▶ Page excerpt
What I Learned From Hosting a 500-Person Business Conference
Why events are easier than you think, details on Lumos House in SF/LA & our upcoming founder summit.
A few weeks ago, I hosted a 500-person “summit” with my friend Ankur and his startup, Carry. It was my first time building a conference from scratch, and both our teams had spent three months putting together this event.
We called it The OOO Summit - the entrepreneurship event for (Business) Owners, Operators, and Outliers.
The result? A massive success with 500+ paid attendees at the summit and another 2,000+ attendees over 6 days. It was surreal to see the event come to life, from the seed of an idea we had a few months ago.
A few people have asked me how it went and were curious to know why I did it in the first place, so today I’m sharing the behind-the-scenes of The OOO Summit.
Why did I host this conference?

▶ Exercise requirements
a. According to the summit article, why is the writer sharing the behind-the-scenes of The OOO Summit? Answer in one to three sentences.
b. Write the next part of the summit article, picking up after the heading "Why did I host this conference?"
The data that comes next has no connection to the summit article.

▶ Supplied records
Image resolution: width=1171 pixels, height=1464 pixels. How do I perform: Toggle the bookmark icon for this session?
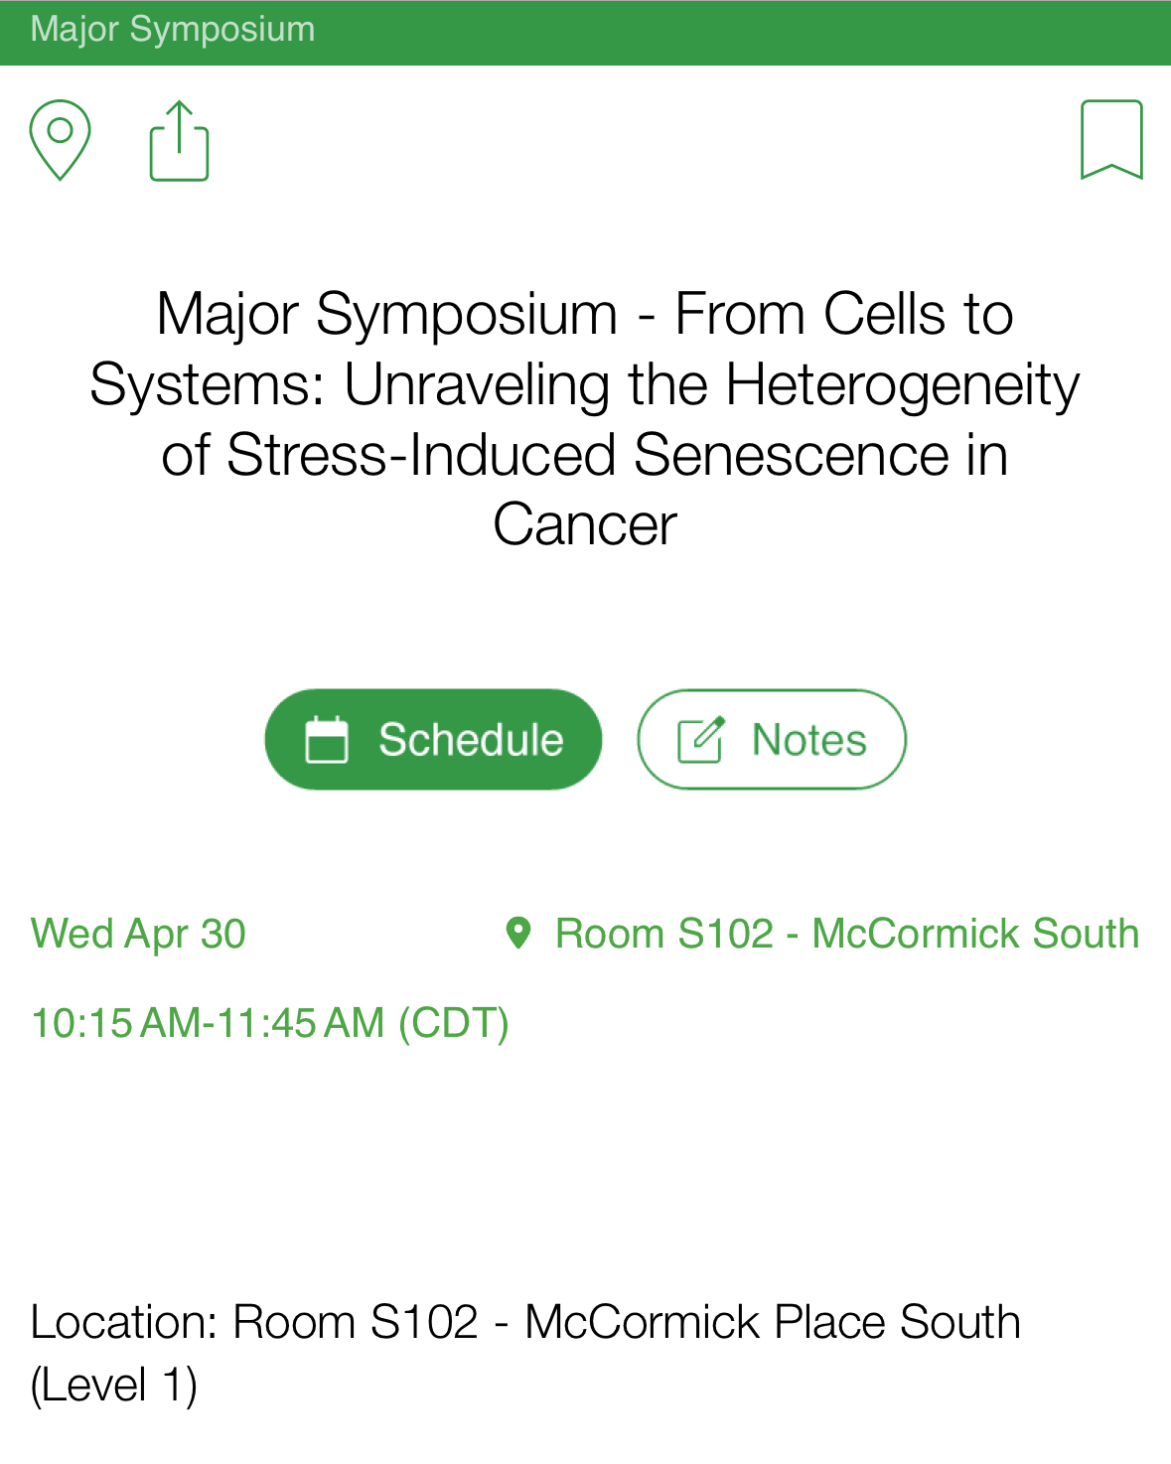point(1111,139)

---

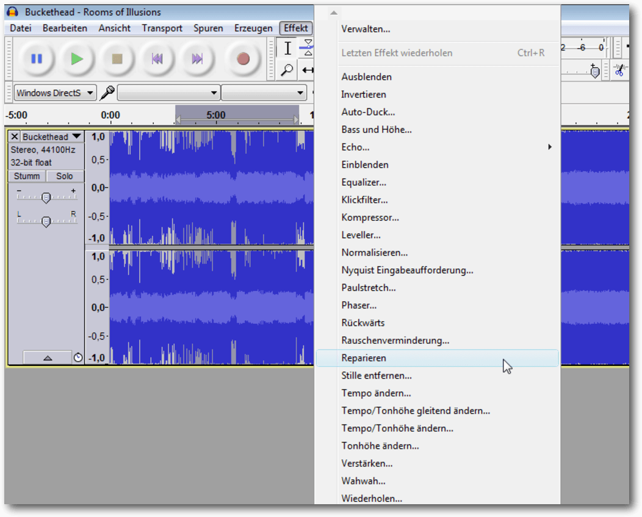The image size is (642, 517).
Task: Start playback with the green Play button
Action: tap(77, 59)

--

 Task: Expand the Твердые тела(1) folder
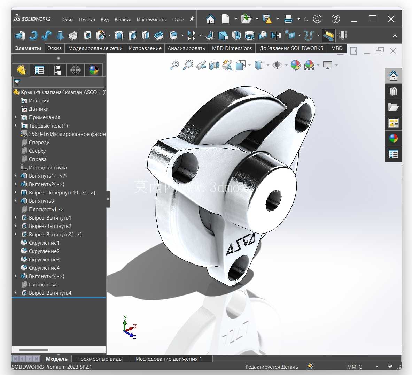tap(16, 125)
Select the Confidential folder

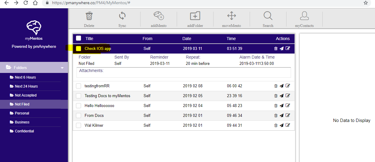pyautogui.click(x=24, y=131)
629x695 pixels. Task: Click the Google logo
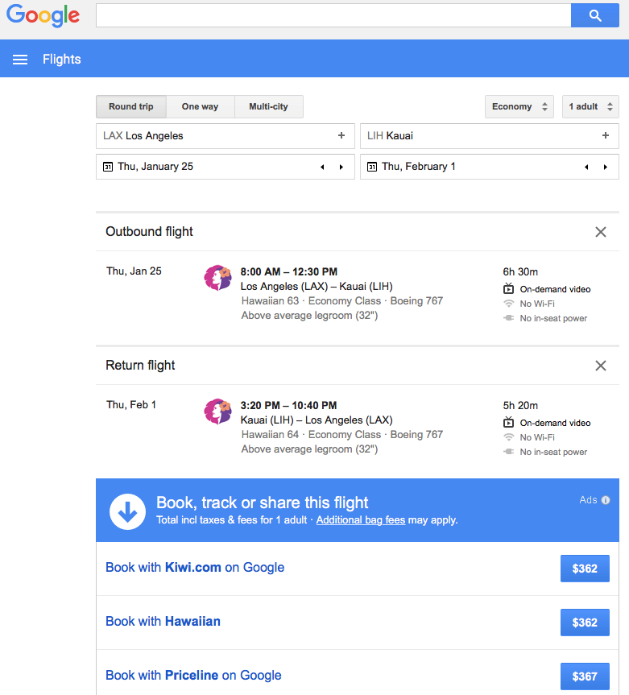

▶ The responses
a. The writer is sharing the behind-the-scenes because a few people asked how the summit went. They were also curious why the writer hosted it in the first place.

b.
I’ve always viewed entrepreneurship as a way to attain freedom in my life
For me, this freedom meant creating financial security, living in the United States without depending on an employer, and being able to spend my time doing things I love.
Despite being just one year into this journey, the concept of “freedom” has proven to be true. I have enough financial freedom to confidently say “no” to things I don’t want to do, granting myself the freedom to choose how and where I spend my time.
But the road to entrepreneurship has not been easy. I had to seek out the right mentors, read the most relevant books, and attend the high-quality events. The entrepreneurship education world is rife with loud course peddlers, pyramind schemes, and distractions.
So I reached out to my friend Ankur, a prolific entrepreneur who grew his last company to 100+ employees and $60M in annual revenue, before selling it for $250M. And we partnered to bring together our resources and networks to create the ultimate event for early-stage entrepreneurs.
How did it go?
Every event decision we made was to optimize for attracting the right crowd:
We hosted it on a Saturday, so only the most ambitious founders willing to sacrifice their weekend would come.
We made it application-only to eliminate non-serious builders.
We chose a location that was a 30-minute ride from the city to filter out people who didn’t want to make an effort to show up.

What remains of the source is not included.